▸ DOCUMENT PASSAGE:
Research, outlining, brainstorming – you’ve just poured a boat load of work into the development of your eBook and if you’re still plugging along, you’re doing a lot better than 99% of the aspiring writers out there.
Now it’s time for the part that most of us dread – the introduction. Personally, I can’t write a lick until I’ve gotten this 2-3 page piece out of the way. But, you may be different. I’ve heard of a rare breed of writer out there capable of writing like mad men on any given part of their book, regardless of the order, introduction be damned.
I wish I could follow suit, but for me and likely quite a few of the readers out there,the introduction comes first.
So, what exactly should this dreaded snippet contain? Let’s take a look at what a good introduction does and what a bad introduction fails to do:

Good Introduction

A good introduction does many things. First and foremost it introduces you, the writer. You are more than just a simple scribe. You are the name attached to the book that most people will associate with. So, your story needs to be one that builds credibility, showcases your expertise and shows that you are both interesting and entertaining.
Don’t bore people into abandoning your book. At the same time, don’t tell them your life story. They only need to know the key details that convinced you to write your book. This can almost always be done in 1-2 pages. After that you move on to cover the contents of the book and the message you want your readers to take away from your book.

▸ DATA FOR ANALYSIS:
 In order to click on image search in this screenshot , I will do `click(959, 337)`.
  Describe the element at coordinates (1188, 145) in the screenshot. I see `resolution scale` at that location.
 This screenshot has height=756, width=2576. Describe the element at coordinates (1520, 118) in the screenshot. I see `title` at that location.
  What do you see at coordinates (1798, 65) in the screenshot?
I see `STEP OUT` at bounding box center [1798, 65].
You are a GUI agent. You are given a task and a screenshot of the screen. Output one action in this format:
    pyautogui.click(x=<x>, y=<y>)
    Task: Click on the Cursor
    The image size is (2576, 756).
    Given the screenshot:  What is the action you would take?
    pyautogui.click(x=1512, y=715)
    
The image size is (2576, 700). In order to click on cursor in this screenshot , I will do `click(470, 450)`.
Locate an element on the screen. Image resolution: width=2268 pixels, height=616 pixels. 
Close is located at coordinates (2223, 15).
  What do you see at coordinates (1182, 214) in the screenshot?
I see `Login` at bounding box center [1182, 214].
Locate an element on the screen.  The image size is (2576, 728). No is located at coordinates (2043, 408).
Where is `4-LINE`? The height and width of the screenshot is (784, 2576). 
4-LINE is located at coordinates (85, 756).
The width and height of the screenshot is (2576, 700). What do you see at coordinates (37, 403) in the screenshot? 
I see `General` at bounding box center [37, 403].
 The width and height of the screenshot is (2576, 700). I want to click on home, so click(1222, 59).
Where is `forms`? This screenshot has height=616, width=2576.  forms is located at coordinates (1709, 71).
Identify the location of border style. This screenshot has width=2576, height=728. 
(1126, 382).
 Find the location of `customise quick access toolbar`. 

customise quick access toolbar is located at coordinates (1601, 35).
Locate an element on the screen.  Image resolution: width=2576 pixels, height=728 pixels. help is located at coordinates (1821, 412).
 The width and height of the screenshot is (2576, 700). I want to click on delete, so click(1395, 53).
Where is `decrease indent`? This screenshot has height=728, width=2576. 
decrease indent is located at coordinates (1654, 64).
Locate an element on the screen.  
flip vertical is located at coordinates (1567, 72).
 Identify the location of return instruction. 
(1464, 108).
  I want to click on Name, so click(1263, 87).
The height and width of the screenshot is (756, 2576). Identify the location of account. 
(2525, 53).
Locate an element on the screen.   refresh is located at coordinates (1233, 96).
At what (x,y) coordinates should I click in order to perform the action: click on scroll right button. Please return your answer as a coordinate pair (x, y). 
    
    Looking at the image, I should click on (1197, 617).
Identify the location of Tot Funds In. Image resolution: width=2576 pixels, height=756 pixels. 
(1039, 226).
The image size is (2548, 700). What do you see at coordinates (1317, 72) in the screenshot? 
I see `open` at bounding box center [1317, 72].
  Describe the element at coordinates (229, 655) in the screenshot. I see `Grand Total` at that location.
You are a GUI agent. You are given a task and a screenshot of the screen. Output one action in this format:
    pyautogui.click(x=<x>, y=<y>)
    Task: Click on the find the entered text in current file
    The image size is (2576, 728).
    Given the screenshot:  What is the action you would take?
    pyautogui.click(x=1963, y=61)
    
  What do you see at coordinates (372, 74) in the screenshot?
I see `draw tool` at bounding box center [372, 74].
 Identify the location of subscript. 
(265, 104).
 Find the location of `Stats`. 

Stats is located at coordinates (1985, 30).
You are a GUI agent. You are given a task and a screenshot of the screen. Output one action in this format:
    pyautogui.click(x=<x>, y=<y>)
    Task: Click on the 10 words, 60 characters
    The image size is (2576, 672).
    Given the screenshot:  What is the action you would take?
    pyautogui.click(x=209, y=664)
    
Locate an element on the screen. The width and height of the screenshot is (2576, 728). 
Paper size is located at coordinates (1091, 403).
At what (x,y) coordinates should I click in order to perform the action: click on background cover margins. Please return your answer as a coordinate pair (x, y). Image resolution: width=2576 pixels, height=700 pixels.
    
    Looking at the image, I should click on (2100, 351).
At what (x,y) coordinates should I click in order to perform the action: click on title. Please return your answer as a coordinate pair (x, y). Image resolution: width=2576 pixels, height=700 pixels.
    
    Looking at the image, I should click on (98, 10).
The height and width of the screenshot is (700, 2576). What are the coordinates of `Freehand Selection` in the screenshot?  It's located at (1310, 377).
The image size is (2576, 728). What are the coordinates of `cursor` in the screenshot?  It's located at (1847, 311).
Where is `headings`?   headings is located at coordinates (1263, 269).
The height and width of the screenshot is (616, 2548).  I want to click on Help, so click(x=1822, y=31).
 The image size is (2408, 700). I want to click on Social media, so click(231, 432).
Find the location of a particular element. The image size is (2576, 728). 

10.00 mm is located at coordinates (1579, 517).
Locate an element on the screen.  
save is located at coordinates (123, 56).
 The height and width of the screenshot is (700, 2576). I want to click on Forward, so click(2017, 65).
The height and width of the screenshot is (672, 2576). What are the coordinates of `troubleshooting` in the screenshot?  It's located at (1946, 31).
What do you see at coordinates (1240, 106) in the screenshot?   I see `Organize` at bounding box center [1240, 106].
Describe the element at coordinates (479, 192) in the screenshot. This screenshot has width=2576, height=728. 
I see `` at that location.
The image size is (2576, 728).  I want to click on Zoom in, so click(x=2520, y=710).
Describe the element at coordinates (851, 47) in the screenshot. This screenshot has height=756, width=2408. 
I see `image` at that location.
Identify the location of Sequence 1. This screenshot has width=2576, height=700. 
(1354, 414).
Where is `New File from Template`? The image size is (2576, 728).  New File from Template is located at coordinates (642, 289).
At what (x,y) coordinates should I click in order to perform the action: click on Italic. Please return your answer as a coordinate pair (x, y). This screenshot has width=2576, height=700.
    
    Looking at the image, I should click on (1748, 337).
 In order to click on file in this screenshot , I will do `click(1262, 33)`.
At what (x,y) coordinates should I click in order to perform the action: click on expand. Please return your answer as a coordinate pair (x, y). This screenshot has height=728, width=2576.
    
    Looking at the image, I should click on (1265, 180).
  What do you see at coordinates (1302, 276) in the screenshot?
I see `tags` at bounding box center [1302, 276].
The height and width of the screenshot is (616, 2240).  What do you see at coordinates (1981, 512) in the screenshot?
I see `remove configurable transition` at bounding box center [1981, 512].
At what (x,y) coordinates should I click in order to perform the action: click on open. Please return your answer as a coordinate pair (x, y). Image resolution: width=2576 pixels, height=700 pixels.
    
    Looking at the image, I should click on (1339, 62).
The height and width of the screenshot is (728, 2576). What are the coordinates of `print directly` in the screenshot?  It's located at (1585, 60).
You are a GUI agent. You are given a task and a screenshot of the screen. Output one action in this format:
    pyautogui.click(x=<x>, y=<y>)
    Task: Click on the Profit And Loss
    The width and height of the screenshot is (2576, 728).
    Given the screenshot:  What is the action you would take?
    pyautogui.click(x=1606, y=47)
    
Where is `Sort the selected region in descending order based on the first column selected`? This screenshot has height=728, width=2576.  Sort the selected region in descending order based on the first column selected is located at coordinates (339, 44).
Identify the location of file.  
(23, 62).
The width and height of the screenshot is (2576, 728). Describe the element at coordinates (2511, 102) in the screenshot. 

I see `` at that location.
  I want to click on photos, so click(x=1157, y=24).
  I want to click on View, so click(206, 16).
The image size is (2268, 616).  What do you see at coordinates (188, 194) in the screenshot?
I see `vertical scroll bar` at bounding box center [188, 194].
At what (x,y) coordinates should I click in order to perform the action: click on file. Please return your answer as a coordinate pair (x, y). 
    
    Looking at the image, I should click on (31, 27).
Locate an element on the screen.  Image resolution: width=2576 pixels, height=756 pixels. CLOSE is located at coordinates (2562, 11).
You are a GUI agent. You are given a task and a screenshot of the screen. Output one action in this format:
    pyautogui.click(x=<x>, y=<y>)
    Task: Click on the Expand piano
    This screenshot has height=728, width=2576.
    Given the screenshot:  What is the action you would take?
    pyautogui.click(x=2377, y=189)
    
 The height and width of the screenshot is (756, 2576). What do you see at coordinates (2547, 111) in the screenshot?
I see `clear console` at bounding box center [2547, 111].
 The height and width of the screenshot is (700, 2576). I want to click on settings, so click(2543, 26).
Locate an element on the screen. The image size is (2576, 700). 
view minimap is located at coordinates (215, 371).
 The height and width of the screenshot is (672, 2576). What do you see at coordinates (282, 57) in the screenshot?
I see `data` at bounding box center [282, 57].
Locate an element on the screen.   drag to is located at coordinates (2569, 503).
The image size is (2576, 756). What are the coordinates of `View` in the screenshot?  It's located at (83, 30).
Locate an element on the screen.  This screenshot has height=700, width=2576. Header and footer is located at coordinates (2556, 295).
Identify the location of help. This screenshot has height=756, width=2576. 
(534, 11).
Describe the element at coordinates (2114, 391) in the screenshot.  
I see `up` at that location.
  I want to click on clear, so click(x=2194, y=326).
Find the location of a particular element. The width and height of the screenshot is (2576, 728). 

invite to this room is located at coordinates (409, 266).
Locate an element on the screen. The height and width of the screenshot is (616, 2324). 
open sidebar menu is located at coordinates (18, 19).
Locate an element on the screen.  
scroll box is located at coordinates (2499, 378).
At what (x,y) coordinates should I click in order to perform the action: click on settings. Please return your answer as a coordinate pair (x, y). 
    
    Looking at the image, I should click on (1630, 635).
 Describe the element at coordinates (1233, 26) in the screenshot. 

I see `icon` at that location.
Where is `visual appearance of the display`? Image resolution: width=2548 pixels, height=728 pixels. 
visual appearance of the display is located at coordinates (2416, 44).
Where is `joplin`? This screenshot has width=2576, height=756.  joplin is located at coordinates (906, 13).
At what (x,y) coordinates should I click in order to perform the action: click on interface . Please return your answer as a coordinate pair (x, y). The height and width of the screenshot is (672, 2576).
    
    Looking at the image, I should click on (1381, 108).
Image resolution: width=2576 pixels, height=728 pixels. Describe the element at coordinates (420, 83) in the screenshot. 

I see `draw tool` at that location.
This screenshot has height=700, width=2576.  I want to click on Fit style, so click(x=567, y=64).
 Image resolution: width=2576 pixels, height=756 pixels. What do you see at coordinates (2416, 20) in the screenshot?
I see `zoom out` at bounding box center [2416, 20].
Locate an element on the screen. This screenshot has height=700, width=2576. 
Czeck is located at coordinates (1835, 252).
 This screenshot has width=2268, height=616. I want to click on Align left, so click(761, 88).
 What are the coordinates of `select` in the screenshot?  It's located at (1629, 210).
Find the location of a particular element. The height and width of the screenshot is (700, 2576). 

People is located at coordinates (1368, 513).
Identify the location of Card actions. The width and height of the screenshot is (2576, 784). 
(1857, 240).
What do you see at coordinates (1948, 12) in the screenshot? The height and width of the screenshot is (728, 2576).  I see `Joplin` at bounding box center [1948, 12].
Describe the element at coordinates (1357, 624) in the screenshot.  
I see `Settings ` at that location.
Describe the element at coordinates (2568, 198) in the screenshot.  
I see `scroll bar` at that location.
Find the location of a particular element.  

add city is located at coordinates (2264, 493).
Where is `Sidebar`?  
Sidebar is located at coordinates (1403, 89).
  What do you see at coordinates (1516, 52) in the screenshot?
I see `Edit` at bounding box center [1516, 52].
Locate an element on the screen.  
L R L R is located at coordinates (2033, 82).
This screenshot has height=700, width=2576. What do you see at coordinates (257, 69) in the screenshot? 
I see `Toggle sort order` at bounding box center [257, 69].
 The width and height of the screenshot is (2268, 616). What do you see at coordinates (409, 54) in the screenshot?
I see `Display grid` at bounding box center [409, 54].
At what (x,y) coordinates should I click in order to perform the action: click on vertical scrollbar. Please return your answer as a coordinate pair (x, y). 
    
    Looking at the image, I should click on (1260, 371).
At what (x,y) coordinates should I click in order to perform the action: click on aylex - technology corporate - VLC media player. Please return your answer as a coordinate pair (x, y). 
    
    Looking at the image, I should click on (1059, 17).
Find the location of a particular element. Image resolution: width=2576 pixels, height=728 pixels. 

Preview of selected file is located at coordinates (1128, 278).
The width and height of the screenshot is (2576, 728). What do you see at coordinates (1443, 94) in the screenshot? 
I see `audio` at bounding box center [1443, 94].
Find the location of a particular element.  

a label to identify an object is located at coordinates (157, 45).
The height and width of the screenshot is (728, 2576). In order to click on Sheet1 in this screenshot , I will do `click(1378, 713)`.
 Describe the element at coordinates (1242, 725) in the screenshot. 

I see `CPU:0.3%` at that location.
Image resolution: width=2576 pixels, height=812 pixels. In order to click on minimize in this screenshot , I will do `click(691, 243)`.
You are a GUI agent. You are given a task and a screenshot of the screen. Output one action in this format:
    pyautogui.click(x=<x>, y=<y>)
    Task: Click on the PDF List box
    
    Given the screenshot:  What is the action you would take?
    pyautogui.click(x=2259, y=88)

▸ WORK TO COMPLETE: Continue the article on writing an eBook introduction from the point where it stops.

▸ WRITTEN ANSWER:
The problem I see with so many introductions is that eBook writers attempt to model them after published non-fiction, writing 10-20 pages of introduction. The whole concept of an eBook is that the content within is immediately desirable. Someone needs it right now and your introduction shouldn’t get in the way of that.

Bad Introduction

With that said, how does a bad introduction differ? First, it tends to be either too short or too long. If you don’t provide enough context for your book right away, you limit the audience’s perception of you, the writer. At the same time, if you write too much, you bore the heck out of them and they quickly move on. There’s a fine line in between that provides just enough information to be interesting without drowning them in minutia.
Another common bad introduction habit I see is to describe every chapter in the book. If someone wants to know about each chapter, they can read those chapters. The introduction isn’t designed to give someone an overview of each section, but to provide a thesis for the entire book.
Basically, what exactly was your book written to do? Are you teaching readers how to train a dog? Meet a woman? Make money? Whatever the purpose of your book, tell them up front and then describe what the strategy or method you are about to share has that differs from those of other books.
What do you have to offer and what makes it different from your competitors.
If you keep your introduction simple, to the point and contextual, it won’t take you an hour to write the whole thing and finally jump into the good stuff you’ve been waiting for.